– Но отец… – продолжает Сьюзен. – Он всегда был… другим. Не таким, как остальные мужчины. Он всегда был с нами. Его место – здесь, разве не так?
– И он будет с нами снова, – отвечаешь ты, изо всех сил стараясь убедить ее, вкладывая в голос как можно больше теплоты и уверенности, которых в тебе нет ни на грош. – Он вернется, и все снова будет по-прежнему. Попомните мое слово: все станет, как раньше.
Снаружи доносится первый слабый раскат грома, рокочущего баса-профундо готовой вот-вот разразиться грозы, и ты, сама не зная отчего, уверена, что эта гроза будет страшнее всех гроз, какие тебе только доводилось видеть.
28 декабря 1601 г.
Дождь льет, как лил последние пятнадцать часов – жестко, беспощадно, без передышки. Струи ливня хлещут в окна, барабанят по стеклу, впиваются когтями в стены твоего дома, словно стремясь пробиться внутрь и разметать в прах все, что ты всю жизнь возводила с такой заботой и любовью.
Ты сидишь в гостиной, едва заметно пахнущей дымом очага, и смотришь, как темная вода за окном бьет по раскисшей земле. Рядом сын. Он насторожен и угрюм, сидит, отвернувшись от тебя, и кажется (хотя ты подозреваешь, что на самом деле его мысли витают вдали, где-то там, куда ушел тот, кто произвел его на свет), что его внимание приковано к битве стихий снаружи, к совокуплению неба с землей. Его сестра наверху, вышивает за пяльцами, а старшей сестры нет дома – вероятно, укрылась от этого великого потопа у подруги.

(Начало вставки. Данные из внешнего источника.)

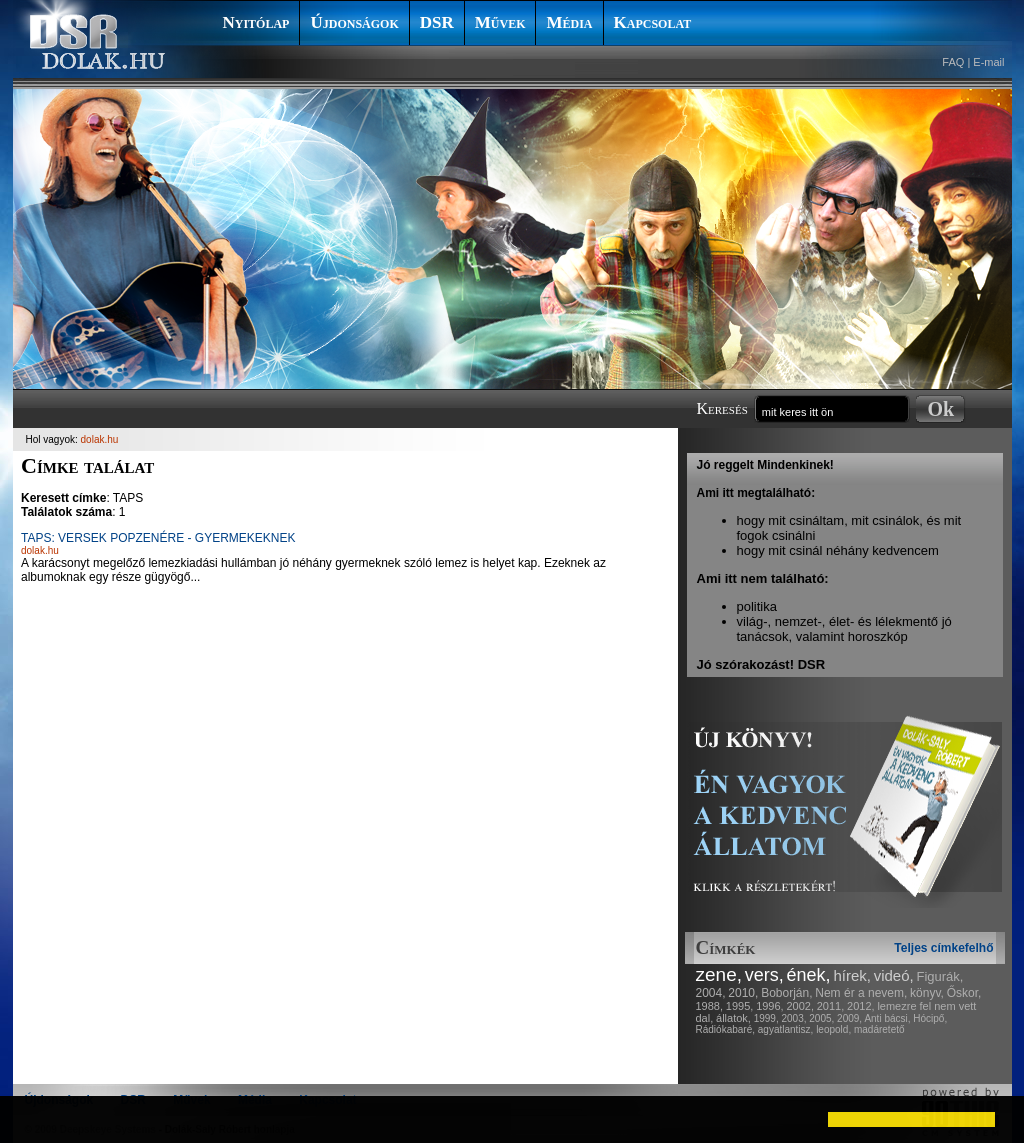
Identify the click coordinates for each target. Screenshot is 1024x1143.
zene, (719, 974)
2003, (793, 1018)
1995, (740, 1006)
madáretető (879, 1029)
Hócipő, (930, 1018)
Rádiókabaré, (725, 1029)
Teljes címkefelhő (943, 948)
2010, (743, 993)
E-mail (988, 62)
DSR (437, 22)
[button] (32, 1119)
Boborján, (786, 993)
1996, (770, 1006)
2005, (821, 1018)
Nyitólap (256, 22)
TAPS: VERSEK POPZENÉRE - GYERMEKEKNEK (158, 538)
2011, (831, 1006)
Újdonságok (354, 22)
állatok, (733, 1018)
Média (569, 22)
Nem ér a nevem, (861, 993)
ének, (809, 975)
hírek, (852, 975)
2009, (849, 1018)
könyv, (927, 993)
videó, (894, 975)
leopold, (833, 1029)
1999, (766, 1018)
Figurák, (940, 976)
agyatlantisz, (786, 1029)
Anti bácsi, (887, 1018)
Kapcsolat (653, 22)
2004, (711, 993)
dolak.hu (100, 439)
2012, (861, 1006)
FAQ (953, 62)
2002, (800, 1006)
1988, (710, 1006)
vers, (764, 975)
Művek (500, 22)
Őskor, (964, 993)
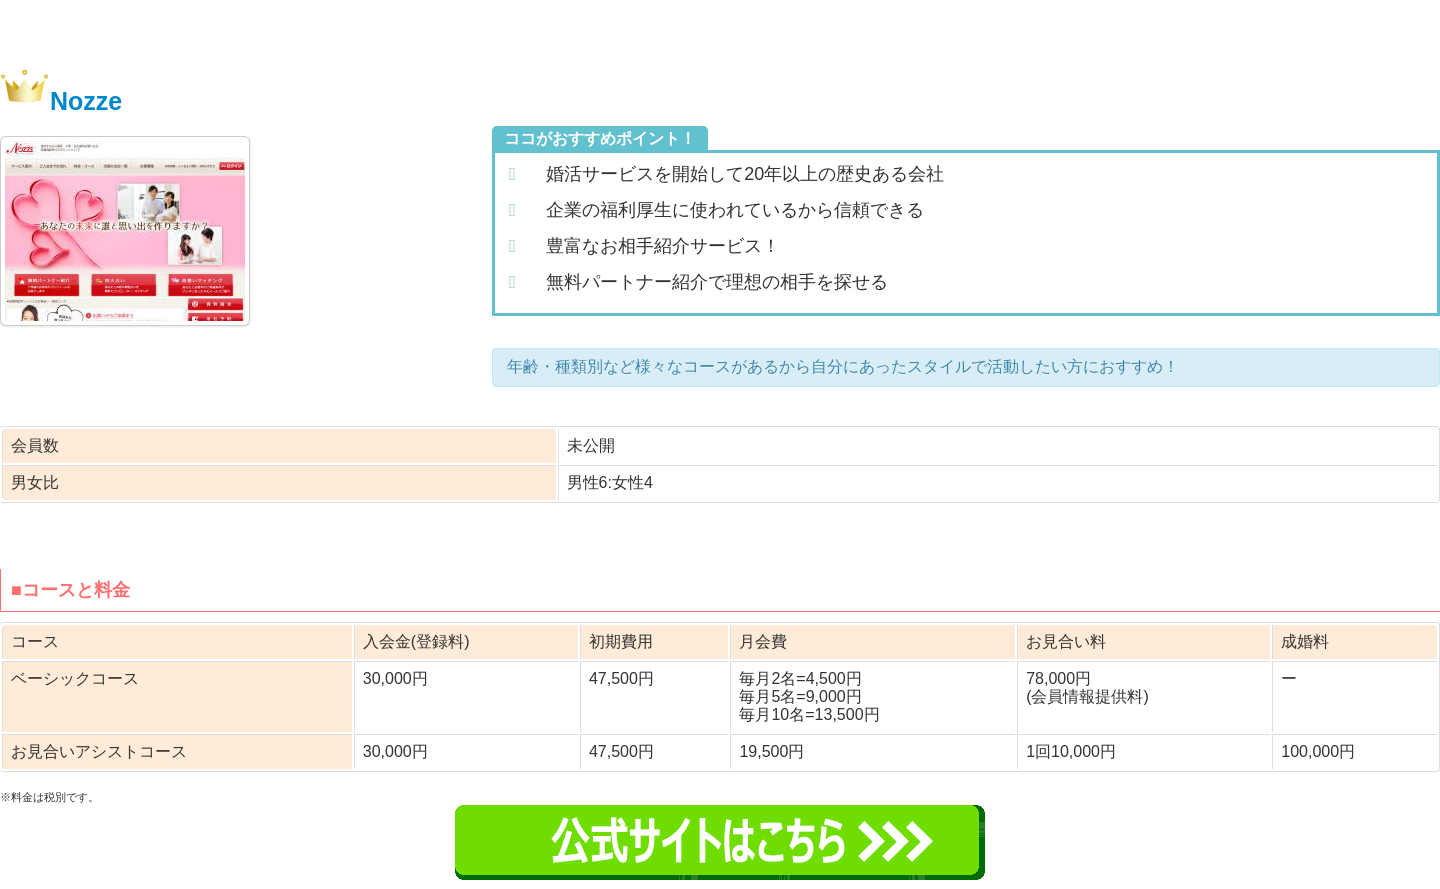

Тебе совсем не хочется задумываться ни о том, где она может быть на самом деле, ни о личности этой подруги, ни о том, как крепко ее угораздило влюбиться, так как ее милый – вполне благовоспитанный малый по имени Джон – произвел на тебя впечатление человека праведного и достойного. Да, ты много рассказывала Сьюзен об опасностях, поджидающих девиц в период созревания, о соблазнительности мужчин, об их мускусном запахе, о твердости их мускулов и неожиданной нежности, однако сама понимаешь, что, сказанные тобой, эти слова утрачивают изрядную долю должной весомости – ведь именно ты некогда была эпицентром городских сплетен и пришла расписываться в приходской метрической книге с выпирающим брюхом, готовая вот-вот разродиться первенцем. Посему сейчас ты сидишь и молча вслушиваешься в мерный ритм дождя, льющего с небес.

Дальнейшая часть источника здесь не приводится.